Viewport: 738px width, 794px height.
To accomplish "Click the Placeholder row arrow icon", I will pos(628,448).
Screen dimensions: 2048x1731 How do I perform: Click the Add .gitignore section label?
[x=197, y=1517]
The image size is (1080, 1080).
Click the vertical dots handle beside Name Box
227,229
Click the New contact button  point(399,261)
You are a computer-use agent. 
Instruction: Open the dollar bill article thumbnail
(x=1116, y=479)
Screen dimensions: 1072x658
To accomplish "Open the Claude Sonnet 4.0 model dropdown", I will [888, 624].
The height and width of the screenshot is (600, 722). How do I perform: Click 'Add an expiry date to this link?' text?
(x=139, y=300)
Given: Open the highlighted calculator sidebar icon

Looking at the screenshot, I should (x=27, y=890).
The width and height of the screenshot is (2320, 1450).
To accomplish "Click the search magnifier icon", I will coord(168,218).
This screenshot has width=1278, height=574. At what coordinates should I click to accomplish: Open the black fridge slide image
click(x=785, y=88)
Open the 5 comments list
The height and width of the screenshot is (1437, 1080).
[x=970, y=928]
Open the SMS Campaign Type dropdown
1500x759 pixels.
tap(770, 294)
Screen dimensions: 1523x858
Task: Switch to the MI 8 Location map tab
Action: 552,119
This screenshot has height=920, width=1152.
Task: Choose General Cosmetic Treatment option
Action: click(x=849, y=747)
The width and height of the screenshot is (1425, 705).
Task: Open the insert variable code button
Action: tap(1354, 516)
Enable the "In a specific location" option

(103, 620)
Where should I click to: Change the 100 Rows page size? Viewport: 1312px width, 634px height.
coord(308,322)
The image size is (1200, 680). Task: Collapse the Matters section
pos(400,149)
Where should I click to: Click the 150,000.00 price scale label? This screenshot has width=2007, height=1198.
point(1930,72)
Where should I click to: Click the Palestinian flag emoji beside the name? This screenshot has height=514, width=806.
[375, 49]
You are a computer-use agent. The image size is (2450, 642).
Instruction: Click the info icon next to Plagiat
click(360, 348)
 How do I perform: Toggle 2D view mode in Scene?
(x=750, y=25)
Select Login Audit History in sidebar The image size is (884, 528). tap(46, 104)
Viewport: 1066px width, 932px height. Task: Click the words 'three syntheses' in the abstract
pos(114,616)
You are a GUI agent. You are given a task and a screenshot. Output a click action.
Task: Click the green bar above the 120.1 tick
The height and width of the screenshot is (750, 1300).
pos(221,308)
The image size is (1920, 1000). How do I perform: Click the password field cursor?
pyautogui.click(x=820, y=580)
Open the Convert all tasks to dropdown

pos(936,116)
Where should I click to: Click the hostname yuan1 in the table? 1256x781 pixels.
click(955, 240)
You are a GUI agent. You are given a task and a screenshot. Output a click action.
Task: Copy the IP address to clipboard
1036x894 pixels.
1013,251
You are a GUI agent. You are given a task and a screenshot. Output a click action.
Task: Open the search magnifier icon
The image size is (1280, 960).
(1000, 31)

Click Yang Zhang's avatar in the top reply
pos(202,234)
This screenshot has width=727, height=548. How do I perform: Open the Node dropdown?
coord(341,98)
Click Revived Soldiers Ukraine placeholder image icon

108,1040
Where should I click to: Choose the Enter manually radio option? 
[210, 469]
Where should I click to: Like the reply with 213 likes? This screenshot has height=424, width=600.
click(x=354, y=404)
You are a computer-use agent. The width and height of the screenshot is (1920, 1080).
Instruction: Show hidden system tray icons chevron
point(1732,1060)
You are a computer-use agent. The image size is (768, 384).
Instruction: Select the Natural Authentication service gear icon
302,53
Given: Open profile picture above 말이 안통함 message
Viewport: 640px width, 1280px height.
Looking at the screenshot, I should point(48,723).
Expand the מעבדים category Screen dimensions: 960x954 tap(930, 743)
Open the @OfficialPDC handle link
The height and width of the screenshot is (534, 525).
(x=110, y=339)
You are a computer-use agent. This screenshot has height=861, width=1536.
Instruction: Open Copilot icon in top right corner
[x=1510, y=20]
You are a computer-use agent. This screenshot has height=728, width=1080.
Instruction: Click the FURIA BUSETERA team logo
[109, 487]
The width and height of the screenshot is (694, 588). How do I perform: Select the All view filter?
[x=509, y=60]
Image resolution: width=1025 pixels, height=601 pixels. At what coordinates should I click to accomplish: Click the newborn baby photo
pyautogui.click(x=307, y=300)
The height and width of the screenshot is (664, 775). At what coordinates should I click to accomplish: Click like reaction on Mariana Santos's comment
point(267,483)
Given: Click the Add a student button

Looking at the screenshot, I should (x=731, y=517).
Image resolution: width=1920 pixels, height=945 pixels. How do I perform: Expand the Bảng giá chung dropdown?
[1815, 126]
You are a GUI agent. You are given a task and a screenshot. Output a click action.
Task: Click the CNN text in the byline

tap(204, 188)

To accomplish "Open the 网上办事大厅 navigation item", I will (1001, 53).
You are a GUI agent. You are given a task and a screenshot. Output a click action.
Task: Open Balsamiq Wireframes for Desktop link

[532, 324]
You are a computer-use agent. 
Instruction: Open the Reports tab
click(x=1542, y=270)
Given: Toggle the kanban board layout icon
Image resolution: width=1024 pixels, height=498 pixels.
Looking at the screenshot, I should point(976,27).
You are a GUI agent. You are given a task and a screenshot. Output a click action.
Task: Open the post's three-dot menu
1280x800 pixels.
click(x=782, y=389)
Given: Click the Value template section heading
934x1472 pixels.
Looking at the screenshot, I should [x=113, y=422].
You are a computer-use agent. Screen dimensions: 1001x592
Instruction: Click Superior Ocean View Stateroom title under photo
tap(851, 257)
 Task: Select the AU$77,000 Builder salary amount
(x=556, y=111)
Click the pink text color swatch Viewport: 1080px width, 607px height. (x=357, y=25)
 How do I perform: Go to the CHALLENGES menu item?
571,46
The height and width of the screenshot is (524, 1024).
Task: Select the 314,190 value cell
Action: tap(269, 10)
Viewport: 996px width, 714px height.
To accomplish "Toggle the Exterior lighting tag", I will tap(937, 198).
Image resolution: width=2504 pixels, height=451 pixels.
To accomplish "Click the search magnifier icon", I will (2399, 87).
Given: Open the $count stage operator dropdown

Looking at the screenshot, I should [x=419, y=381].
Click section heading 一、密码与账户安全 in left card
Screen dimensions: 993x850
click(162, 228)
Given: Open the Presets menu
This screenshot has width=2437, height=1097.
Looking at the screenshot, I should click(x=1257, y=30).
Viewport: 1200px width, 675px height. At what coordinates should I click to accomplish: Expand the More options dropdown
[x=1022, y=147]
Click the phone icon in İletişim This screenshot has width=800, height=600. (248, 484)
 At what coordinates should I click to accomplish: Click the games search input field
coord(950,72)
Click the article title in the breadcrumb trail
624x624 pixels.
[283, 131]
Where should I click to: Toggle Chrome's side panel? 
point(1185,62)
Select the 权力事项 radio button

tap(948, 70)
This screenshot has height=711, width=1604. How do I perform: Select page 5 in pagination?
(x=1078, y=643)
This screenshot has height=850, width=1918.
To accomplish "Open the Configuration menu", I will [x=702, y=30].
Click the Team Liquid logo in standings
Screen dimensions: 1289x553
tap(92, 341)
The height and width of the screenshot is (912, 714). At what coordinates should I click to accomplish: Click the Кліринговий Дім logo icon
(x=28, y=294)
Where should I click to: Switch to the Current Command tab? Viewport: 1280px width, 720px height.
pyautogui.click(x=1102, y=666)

***

▶ _Objective_:
Rewrite every row with "Where should I click to" swapped for "Where do I click to", leaving everything else as it is.

▶ _Reply_:
Viewport: 738px width, 794px height.
To accomplish "Click the Placeholder row arrow icon", I will pos(628,448).
Screen dimensions: 2048x1731 How do I perform: Click the Add .gitignore section label?
[x=197, y=1517]
The image size is (1080, 1080).
Click the vertical dots handle beside Name Box
227,229
Click the New contact button  point(399,261)
You are a computer-use agent. 
Instruction: Open the dollar bill article thumbnail
(x=1116, y=479)
Screen dimensions: 1072x658
To accomplish "Open the Claude Sonnet 4.0 model dropdown", I will [888, 624].
The height and width of the screenshot is (600, 722). How do I perform: Click 'Add an expiry date to this link?' text?
(x=139, y=300)
Given: Open the highlighted calculator sidebar icon

Looking at the screenshot, I should (x=27, y=890).
The width and height of the screenshot is (2320, 1450).
To accomplish "Click the search magnifier icon", I will coord(168,218).
This screenshot has width=1278, height=574. At what coordinates should I click to accomplish: Open the black fridge slide image
click(x=785, y=88)
Open the 5 comments list
The height and width of the screenshot is (1437, 1080).
[x=970, y=928]
Open the SMS Campaign Type dropdown
1500x759 pixels.
tap(770, 294)
Screen dimensions: 1523x858
Task: Switch to the MI 8 Location map tab
Action: 552,119
This screenshot has height=920, width=1152.
Task: Choose General Cosmetic Treatment option
Action: click(x=849, y=747)
The width and height of the screenshot is (1425, 705).
Task: Open the insert variable code button
Action: tap(1354, 516)
Enable the "In a specific location" option

(103, 620)
Where do I click to: Change the 100 Rows page size? Viewport: 1312px width, 634px height.
coord(308,322)
The image size is (1200, 680). Task: Collapse the Matters section
pos(400,149)
Where do I click to: Click the 150,000.00 price scale label? This screenshot has width=2007, height=1198.
point(1930,72)
Where do I click to: Click the Palestinian flag emoji beside the name? This screenshot has height=514, width=806.
[375, 49]
You are a computer-use agent. The image size is (2450, 642).
Instruction: Click the info icon next to Plagiat
click(360, 348)
 How do I perform: Toggle 2D view mode in Scene?
(x=750, y=25)
Select Login Audit History in sidebar The image size is (884, 528). tap(46, 104)
Viewport: 1066px width, 932px height. Task: Click the words 'three syntheses' in the abstract
pos(114,616)
You are a GUI agent. You are given a task and a screenshot. Output a click action.
Task: Click the green bar above the 120.1 tick
The height and width of the screenshot is (750, 1300).
pos(221,308)
The image size is (1920, 1000). How do I perform: Click the password field cursor?
pyautogui.click(x=820, y=580)
Open the Convert all tasks to dropdown

pos(936,116)
Where do I click to: Click the hostname yuan1 in the table? 1256x781 pixels.
click(955, 240)
You are a GUI agent. You are given a task and a screenshot. Output a click action.
Task: Copy the IP address to clipboard
1036x894 pixels.
1013,251
You are a GUI agent. You are given a task and a screenshot. Output a click action.
Task: Open the search magnifier icon
The image size is (1280, 960).
(1000, 31)

Click Yang Zhang's avatar in the top reply
pos(202,234)
This screenshot has width=727, height=548. How do I perform: Open the Node dropdown?
coord(341,98)
Click Revived Soldiers Ukraine placeholder image icon

108,1040
Where do I click to: Choose the Enter manually radio option? 
[210, 469]
Where do I click to: Like the reply with 213 likes? This screenshot has height=424, width=600.
click(x=354, y=404)
You are a computer-use agent. The width and height of the screenshot is (1920, 1080).
Instruction: Show hidden system tray icons chevron
point(1732,1060)
You are a computer-use agent. The image size is (768, 384).
Instruction: Select the Natural Authentication service gear icon
302,53
Given: Open profile picture above 말이 안통함 message
Viewport: 640px width, 1280px height.
Looking at the screenshot, I should point(48,723).
Expand the מעבדים category Screen dimensions: 960x954 tap(930, 743)
Open the @OfficialPDC handle link
The height and width of the screenshot is (534, 525).
(x=110, y=339)
You are a computer-use agent. This screenshot has height=861, width=1536.
Instruction: Open Copilot icon in top right corner
[x=1510, y=20]
You are a computer-use agent. This screenshot has height=728, width=1080.
Instruction: Click the FURIA BUSETERA team logo
[109, 487]
The width and height of the screenshot is (694, 588). How do I perform: Select the All view filter?
[x=509, y=60]
Image resolution: width=1025 pixels, height=601 pixels. At what coordinates should I click to accomplish: Click the newborn baby photo
pyautogui.click(x=307, y=300)
The height and width of the screenshot is (664, 775). At what coordinates should I click to accomplish: Click like reaction on Mariana Santos's comment
point(267,483)
Given: Click the Add a student button

Looking at the screenshot, I should (x=731, y=517).
Image resolution: width=1920 pixels, height=945 pixels. How do I perform: Expand the Bảng giá chung dropdown?
[1815, 126]
You are a GUI agent. You are given a task and a screenshot. Output a click action.
Task: Click the CNN text in the byline

tap(204, 188)

To accomplish "Open the 网上办事大厅 navigation item", I will (1001, 53).
You are a GUI agent. You are given a task and a screenshot. Output a click action.
Task: Open Balsamiq Wireframes for Desktop link

[532, 324]
You are a computer-use agent. 
Instruction: Open the Reports tab
click(x=1542, y=270)
Given: Toggle the kanban board layout icon
Image resolution: width=1024 pixels, height=498 pixels.
Looking at the screenshot, I should point(976,27).
You are a GUI agent. You are given a task and a screenshot. Output a click action.
Task: Open the post's three-dot menu
1280x800 pixels.
click(x=782, y=389)
Given: Click the Value template section heading
934x1472 pixels.
Looking at the screenshot, I should [x=113, y=422].
You are a computer-use agent. Screen dimensions: 1001x592
Instruction: Click Superior Ocean View Stateroom title under photo
tap(851, 257)
 Task: Select the AU$77,000 Builder salary amount
(x=556, y=111)
Click the pink text color swatch Viewport: 1080px width, 607px height. (x=357, y=25)
 How do I perform: Go to the CHALLENGES menu item?
571,46
The height and width of the screenshot is (524, 1024).
Task: Select the 314,190 value cell
Action: tap(269, 10)
Viewport: 996px width, 714px height.
To accomplish "Toggle the Exterior lighting tag", I will tap(937, 198).
Image resolution: width=2504 pixels, height=451 pixels.
To accomplish "Click the search magnifier icon", I will (2399, 87).
Given: Open the $count stage operator dropdown

Looking at the screenshot, I should [x=419, y=381].
Click section heading 一、密码与账户安全 in left card
Screen dimensions: 993x850
click(162, 228)
Given: Open the Presets menu
This screenshot has width=2437, height=1097.
Looking at the screenshot, I should click(x=1257, y=30).
Viewport: 1200px width, 675px height. At what coordinates should I click to accomplish: Expand the More options dropdown
[x=1022, y=147]
Click the phone icon in İletişim This screenshot has width=800, height=600. (248, 484)
 At what coordinates should I click to accomplish: Click the games search input field
coord(950,72)
Click the article title in the breadcrumb trail
624x624 pixels.
[283, 131]
Where do I click to: Toggle Chrome's side panel? 
point(1185,62)
Select the 权力事项 radio button

tap(948, 70)
This screenshot has height=711, width=1604. How do I perform: Select page 5 in pagination?
(x=1078, y=643)
This screenshot has height=850, width=1918.
To accomplish "Open the Configuration menu", I will [x=702, y=30].
Click the Team Liquid logo in standings
Screen dimensions: 1289x553
tap(92, 341)
The height and width of the screenshot is (912, 714). At what coordinates should I click to accomplish: Click the Кліринговий Дім logo icon
(x=28, y=294)
Where do I click to: Switch to the Current Command tab? Viewport: 1280px width, 720px height.
pyautogui.click(x=1102, y=666)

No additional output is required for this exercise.